V.M. : Il reste sans doute des civils à Slaviansk. Quel le sort les attend ?

Daria Mitina : La ville va être nettoyée, même s’il reste là-bas 100 insurgés environ. Les habitants eux-mêmes n’avaient pas grand choix. La ville a été bombardée pendant plusieurs jours, les victimes sont nombreuses. Tout juste hier, ils ont bombardé le centre de cancérologie, où se trouvaient des patients, avant ça – un jardin d’enfants, beaucoup d’obus sont tombés sur les habitations. L’armée ukrainienne ne veut pas entrer en combat frontal avec l’insurrection, mais Kiev a donné une mission : mener la guerre jusqu’à la victoire. Et la victoire, pour eux, à ce que je comprends, signifie la désertification de la région. Kiev a renoncé à l’idée de laisser Donetsk et Lougansk derrière elle – les autorités ne considèrent déjà plus ces districts comme leur territoire. Et ils veulent donc anéantir toute l’infrastructure, les habitations, faire partir la population. Et les gens n’ont qu’une seule issue : soit partir, soit attendre leur destin dans le Donbass.
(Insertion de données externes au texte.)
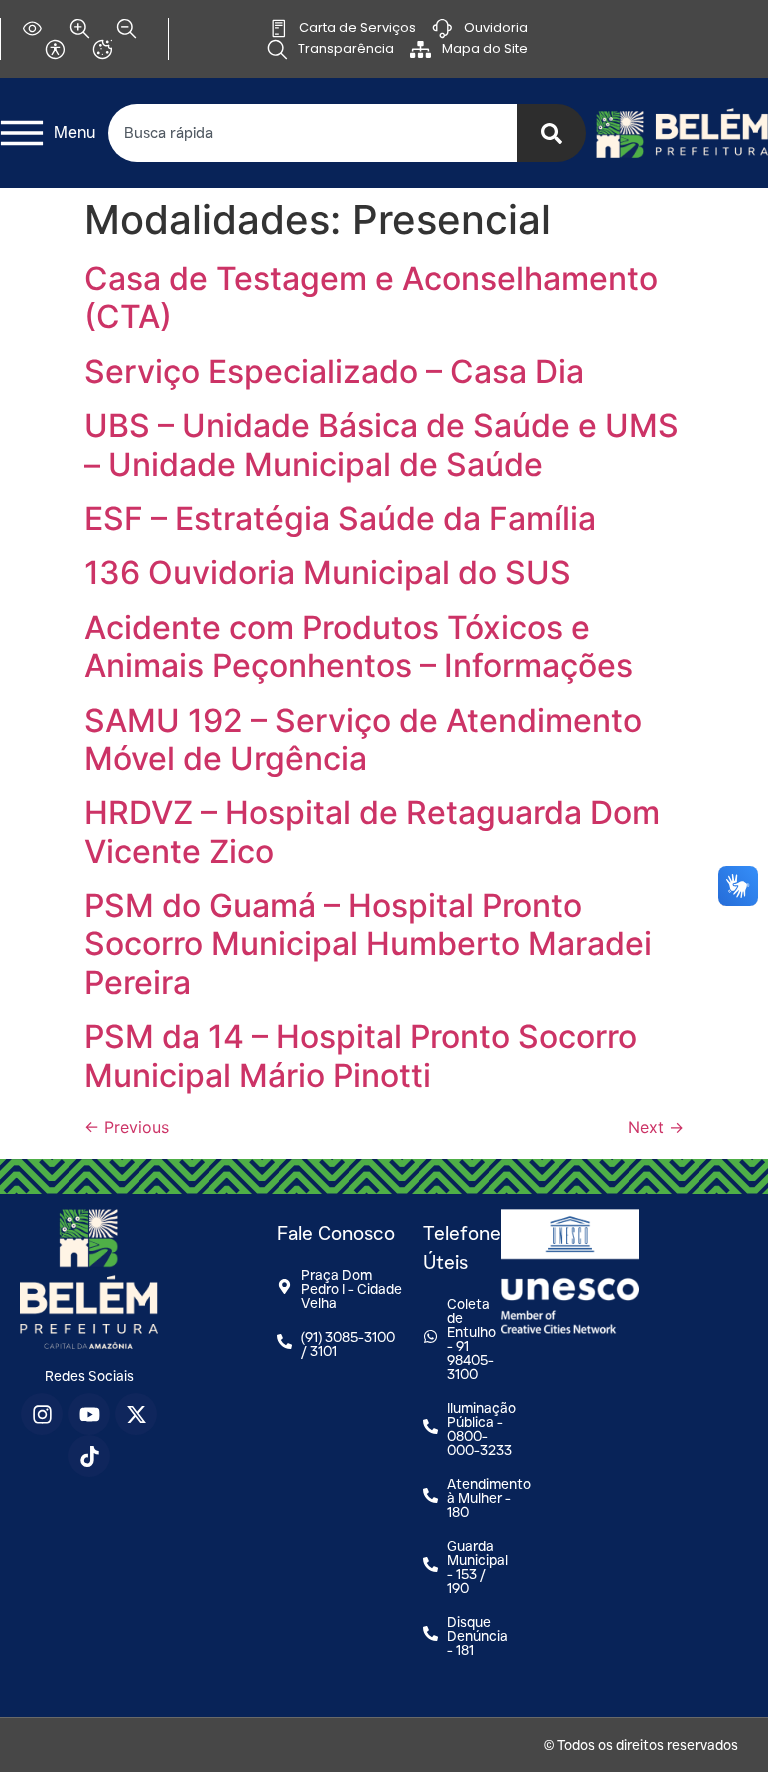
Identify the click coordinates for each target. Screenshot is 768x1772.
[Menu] (22, 133)
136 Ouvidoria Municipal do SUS (327, 572)
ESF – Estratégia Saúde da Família (340, 518)
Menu (74, 132)
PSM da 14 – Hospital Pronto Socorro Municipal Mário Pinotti (360, 1055)
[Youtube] (89, 1414)
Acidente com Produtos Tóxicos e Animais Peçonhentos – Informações (358, 646)
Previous (126, 1127)
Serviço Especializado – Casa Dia (334, 371)
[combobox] (312, 133)
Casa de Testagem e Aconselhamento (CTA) (371, 297)
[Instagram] (42, 1414)
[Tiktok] (89, 1456)
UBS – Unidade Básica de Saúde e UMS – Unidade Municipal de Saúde (381, 444)
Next (656, 1127)
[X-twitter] (136, 1414)
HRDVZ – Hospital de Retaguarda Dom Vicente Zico (372, 831)
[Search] (551, 133)
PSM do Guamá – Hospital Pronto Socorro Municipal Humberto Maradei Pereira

V.M. : Sera-t-il possible pour les insurgés de reconquérir Slaviansk et de récupérer leurs positions ?

Daria Mitina : Dans des conditions où il n’y a pas de zone d’exclusion aérienne au-dessus du Sud-Est, c’est une tâche extrêmement difficile. La communauté internationale a rejeté la proposition de la Russie sur cette question. Quelle que soit la quantité de blindés et d’armes en possession de l’insurrection, sans aviation, la parité est inatteignable. Toutes les positions des insurgés sont très précisément bombardées depuis les airs, et il n’est pas possible pour eux d’abattre tous leurs avions. Tout dépend de la marche des futures opérations militaires, de comment s’établira à l’avenir le rapport des forces. Il est clair que, quel que soit le nombre de gens qui rejoignent l’insurrection, nous sommes perdants sur l’aviation. Quoique : on a assisté plus d’une fois à la façon dont des villes et villages sont passés de main en main – Krasny Liman, Nikolaevka, Gorlovka. Mais l’adversaire a concentré de très importantes forces à Slaviansk, et je ne vois donc pas, pour l’instant, de telles possibilités.

 

V.M. : Mais malgré une telle différence numéraire, les insurgés sont parvenus à tenir Slaviansk assez longtemps…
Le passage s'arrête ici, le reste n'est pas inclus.